In a recent interview, the associate professor at Harvard Medical School spoke about patient-centered research in the advancing treatment for patients with NMOSD. [WATCH TIME: 5 minutes]
WATCH TIME: 5 minutes
"Now that we have approved therapies, anything in the future will be compared to something that's already effective. That would mitigate the risk of participating in future clinical trials.”

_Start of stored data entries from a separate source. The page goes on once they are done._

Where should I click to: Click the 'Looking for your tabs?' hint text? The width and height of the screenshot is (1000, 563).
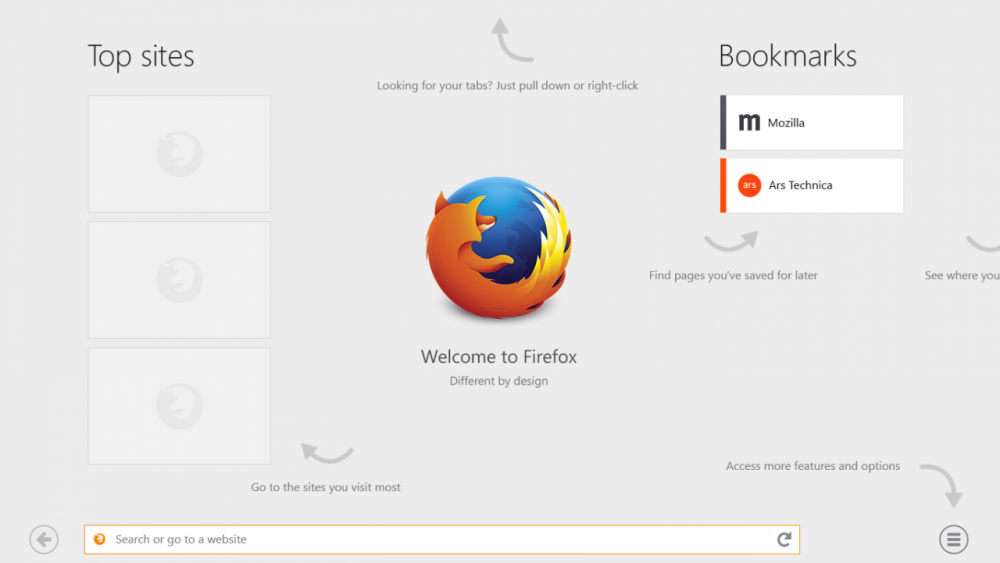pyautogui.click(x=507, y=86)
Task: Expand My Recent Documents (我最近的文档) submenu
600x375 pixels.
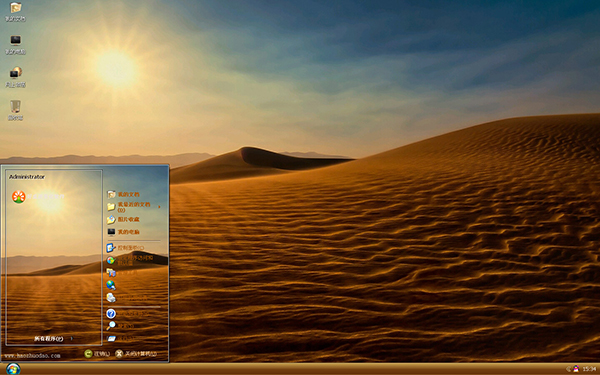Action: 133,207
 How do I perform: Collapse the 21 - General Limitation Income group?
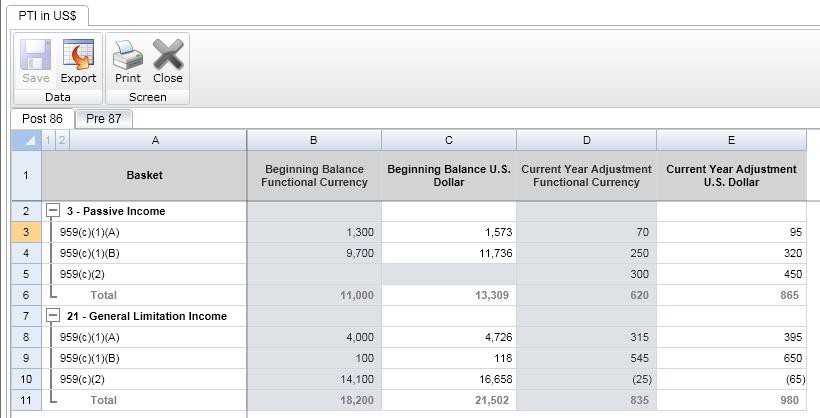pos(53,316)
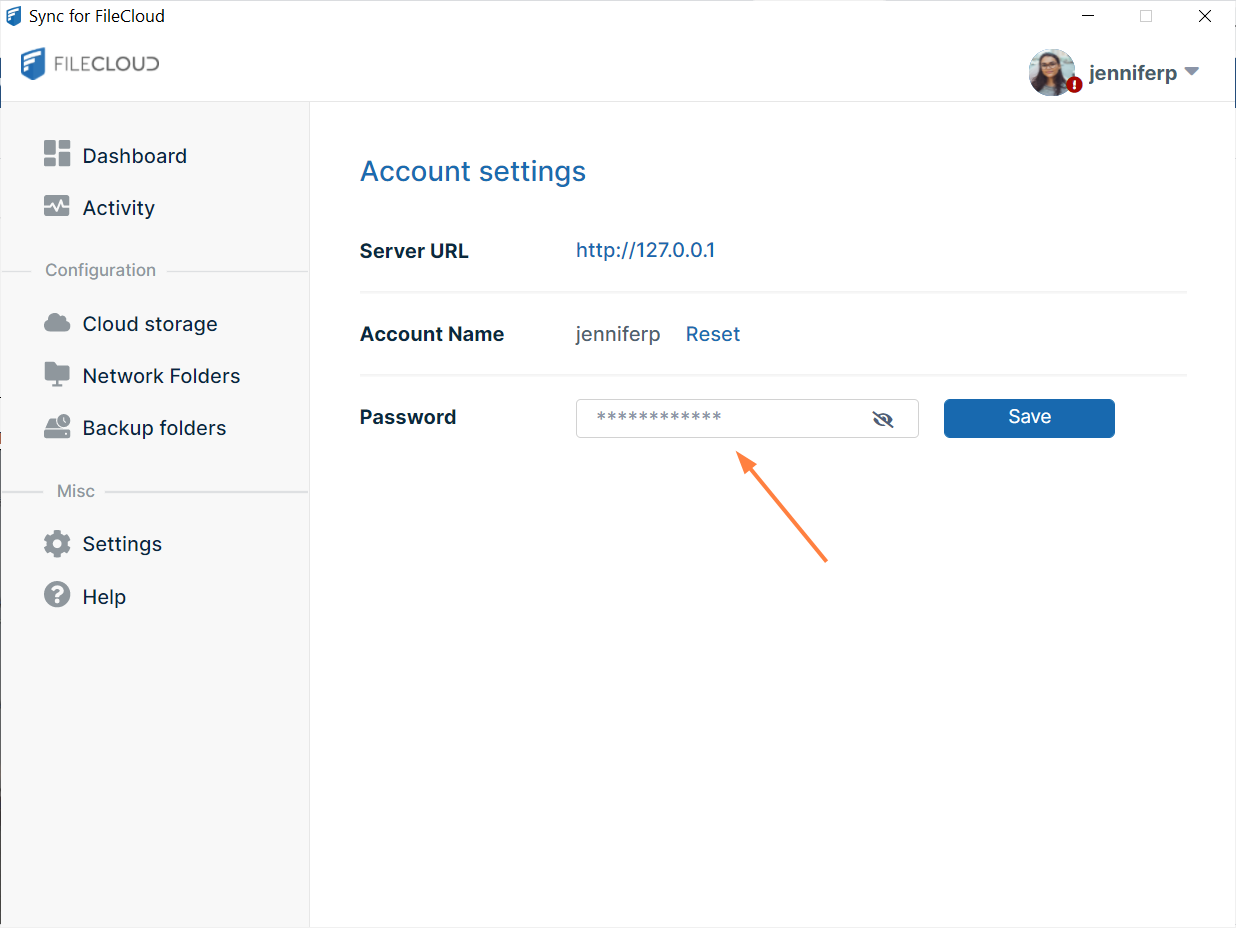Click the Help question mark icon
The width and height of the screenshot is (1236, 928).
57,595
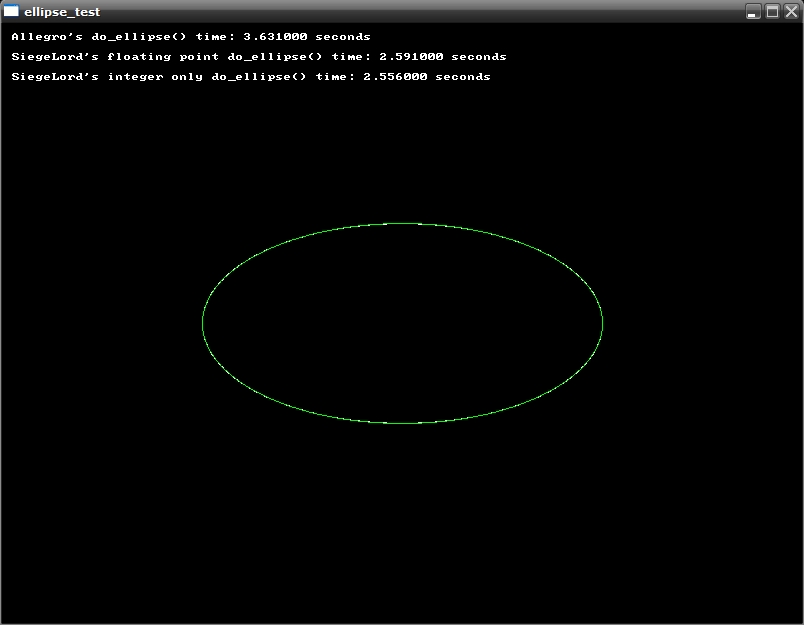The image size is (804, 625).
Task: Click the bottommost point of green ellipse
Action: coord(402,423)
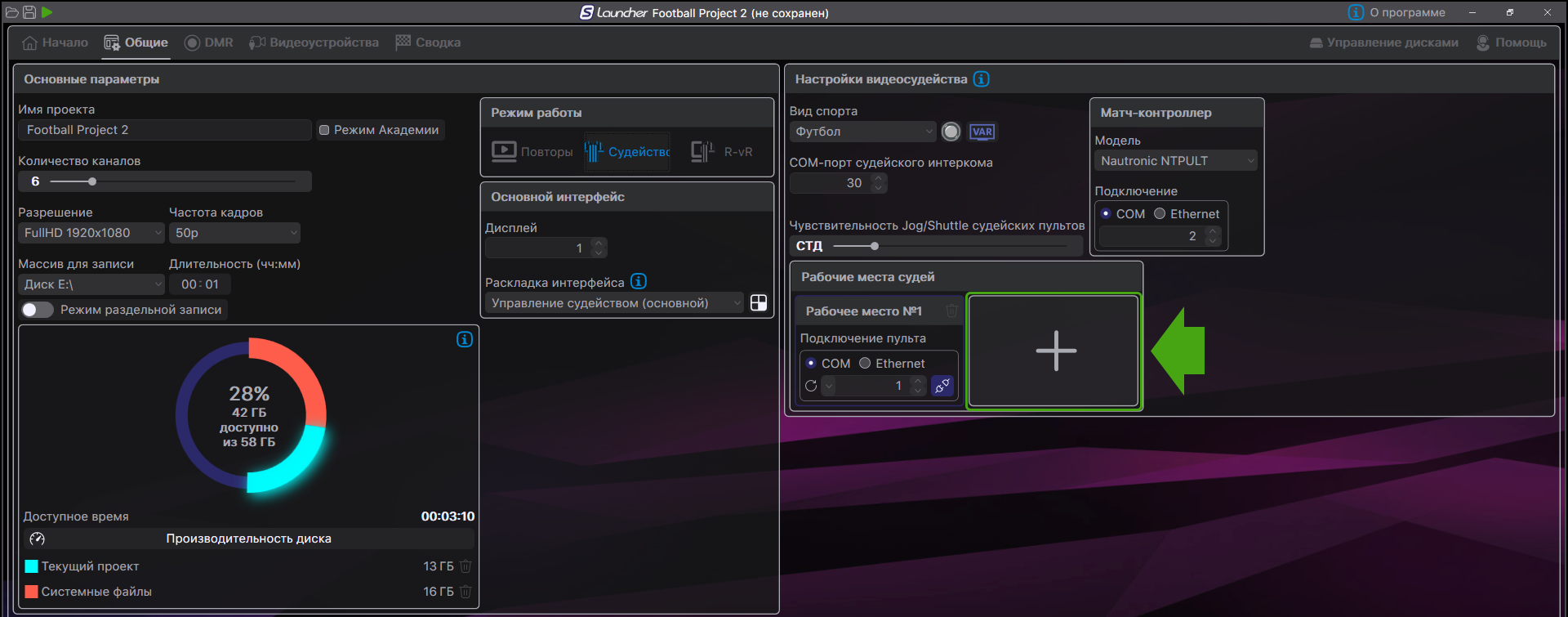This screenshot has width=1568, height=617.
Task: Click the link icon in Рабочее место №1
Action: tap(942, 386)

Besides the 3 FDA approved medications——eculizumab (Soliris; Alexion), inebilizumab (Uplizna; Horizon Therapeutics), and satralizumab (Enspryng; Genentech), there are other approaches for treatment of patients with neuromyelitis optica spectrum disorder (NMOSD). One other therapeutic approach is Scrambler therapy which is an effective, feasible, and safe intervention for central neuropathic pain in patients with NMOSD, according to recent research.1
In a previous published study in Neurology by senior author Michael Levy, MD, PhD, and colleagues, Scrambler therapy was investigated in a cohort of 22 patients to explore the effects on co-occurring symptoms in NMOSD. The randomized single-blind, sham-controlled trial (NCT03452176) had patients be on Scrambler therapy for 10 consecutive weekdays where they were assessed on pain severity, pain interference, anxiety, depression, and sleep disturbance.
In the trial, the median baseline numeric rating scale pain (NRS) score decreased from 5.0 to 1.5 after 10 days of treatment with Scrambler therapy, whereas in the sham arm, the median NRS score did not significantly decrease. Notably in the treatment arm, depression was also reduced, and anxiety decreased in a subset of patients who responded to treatment.

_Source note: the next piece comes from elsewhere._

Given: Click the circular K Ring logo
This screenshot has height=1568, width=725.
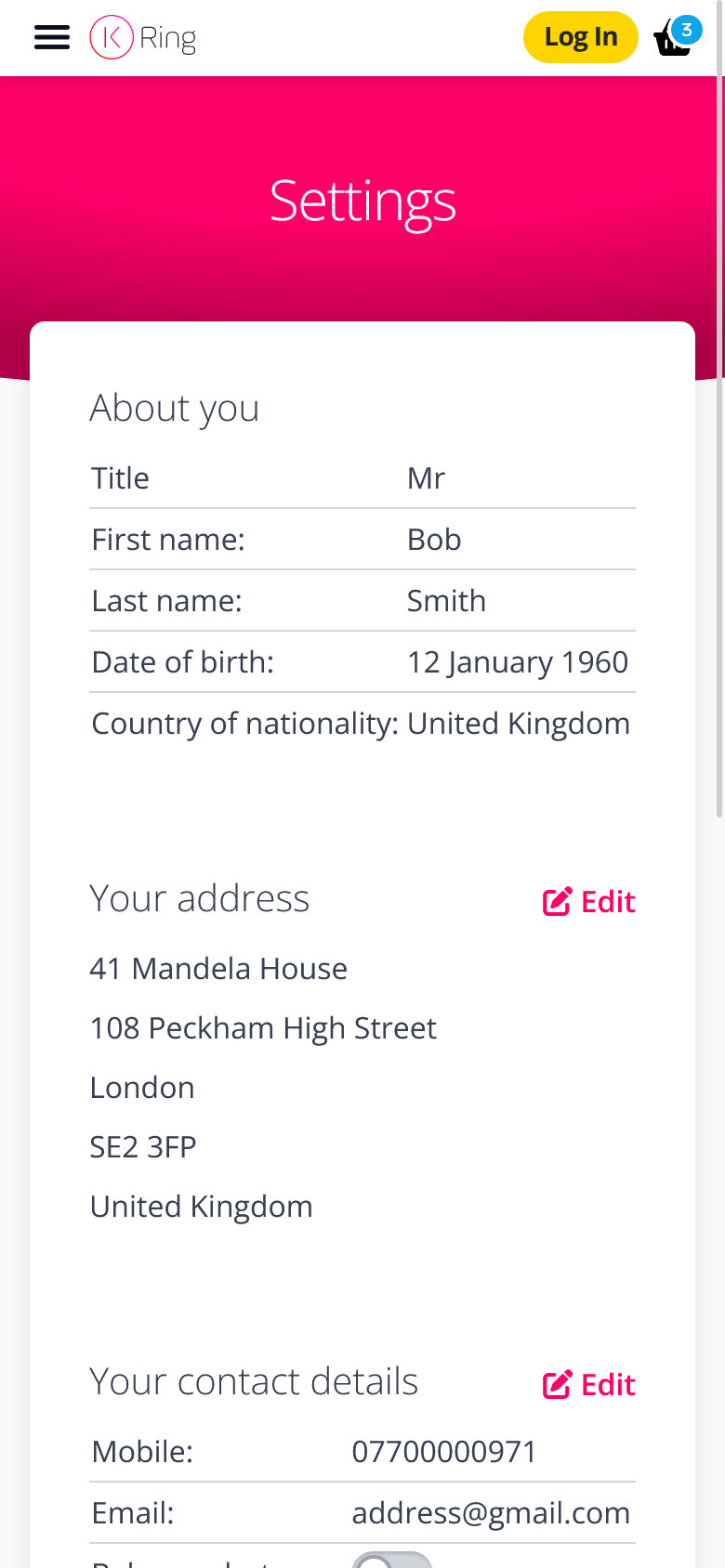Looking at the screenshot, I should tap(112, 37).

In a recent interview, Michael Levy, MD, PhD, sat down with NeurologyLive® to discuss the nonpharmacological approaches he would recommend to patients with the disease, including Scrambler therapy. Levy, associate professor at Harvard Medical School, also talked about the importance of patient-centered research in advancing the field and treatment approaches. In addition, he mentioned some of the challenges in recruiting patients with NMOSD for clinical trials as well as why he thinks there should be more generated awareness from ongoing research.